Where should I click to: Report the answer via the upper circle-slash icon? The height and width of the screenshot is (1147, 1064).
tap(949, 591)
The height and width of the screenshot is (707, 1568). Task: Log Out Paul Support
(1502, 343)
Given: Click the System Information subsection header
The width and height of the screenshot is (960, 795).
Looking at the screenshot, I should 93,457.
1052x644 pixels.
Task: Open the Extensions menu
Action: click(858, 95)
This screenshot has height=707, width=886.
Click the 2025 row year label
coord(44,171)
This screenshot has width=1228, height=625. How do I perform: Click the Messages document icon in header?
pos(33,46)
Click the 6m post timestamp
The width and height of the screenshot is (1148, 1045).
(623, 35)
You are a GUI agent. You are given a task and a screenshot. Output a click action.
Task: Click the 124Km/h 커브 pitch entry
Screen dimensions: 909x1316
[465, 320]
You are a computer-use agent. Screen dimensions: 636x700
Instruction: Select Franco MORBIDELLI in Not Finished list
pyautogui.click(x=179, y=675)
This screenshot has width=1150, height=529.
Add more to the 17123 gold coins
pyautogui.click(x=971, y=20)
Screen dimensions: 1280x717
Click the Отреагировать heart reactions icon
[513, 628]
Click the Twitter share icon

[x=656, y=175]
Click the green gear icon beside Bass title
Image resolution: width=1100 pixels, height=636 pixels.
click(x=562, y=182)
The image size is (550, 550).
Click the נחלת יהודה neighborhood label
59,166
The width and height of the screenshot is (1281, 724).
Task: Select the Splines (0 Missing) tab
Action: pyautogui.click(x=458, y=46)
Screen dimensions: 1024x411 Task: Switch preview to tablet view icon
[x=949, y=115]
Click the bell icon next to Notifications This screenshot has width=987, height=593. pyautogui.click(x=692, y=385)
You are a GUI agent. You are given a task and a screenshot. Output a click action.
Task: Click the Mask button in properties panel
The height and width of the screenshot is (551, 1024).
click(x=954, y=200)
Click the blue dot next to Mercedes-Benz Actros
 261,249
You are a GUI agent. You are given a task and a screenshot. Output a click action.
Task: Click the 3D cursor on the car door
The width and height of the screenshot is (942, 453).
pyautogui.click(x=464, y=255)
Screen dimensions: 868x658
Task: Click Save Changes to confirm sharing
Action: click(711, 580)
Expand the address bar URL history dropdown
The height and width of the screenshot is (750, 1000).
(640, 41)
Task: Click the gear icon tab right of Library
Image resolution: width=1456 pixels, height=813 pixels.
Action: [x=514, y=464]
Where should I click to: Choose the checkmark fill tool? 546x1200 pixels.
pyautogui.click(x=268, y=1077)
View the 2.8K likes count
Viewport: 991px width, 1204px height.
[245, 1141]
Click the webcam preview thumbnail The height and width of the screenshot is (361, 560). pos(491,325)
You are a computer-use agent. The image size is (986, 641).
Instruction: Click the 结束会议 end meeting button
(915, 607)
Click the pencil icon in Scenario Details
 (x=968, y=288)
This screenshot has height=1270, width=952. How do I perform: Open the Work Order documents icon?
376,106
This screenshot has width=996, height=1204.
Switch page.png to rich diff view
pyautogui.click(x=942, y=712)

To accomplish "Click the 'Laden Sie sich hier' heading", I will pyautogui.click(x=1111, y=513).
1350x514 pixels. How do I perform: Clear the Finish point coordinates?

========================================

**What you will do**
Reproduce the material above exactly, beginning at its first line and ending with the line that holds "Given: Click the". Include nothing else.

**Output of the task**
Where should I click to: Report the answer via the upper circle-slash icon? The height and width of the screenshot is (1147, 1064).
tap(949, 591)
The height and width of the screenshot is (707, 1568). Task: Log Out Paul Support
(1502, 343)
Given: Click the System Information subsection header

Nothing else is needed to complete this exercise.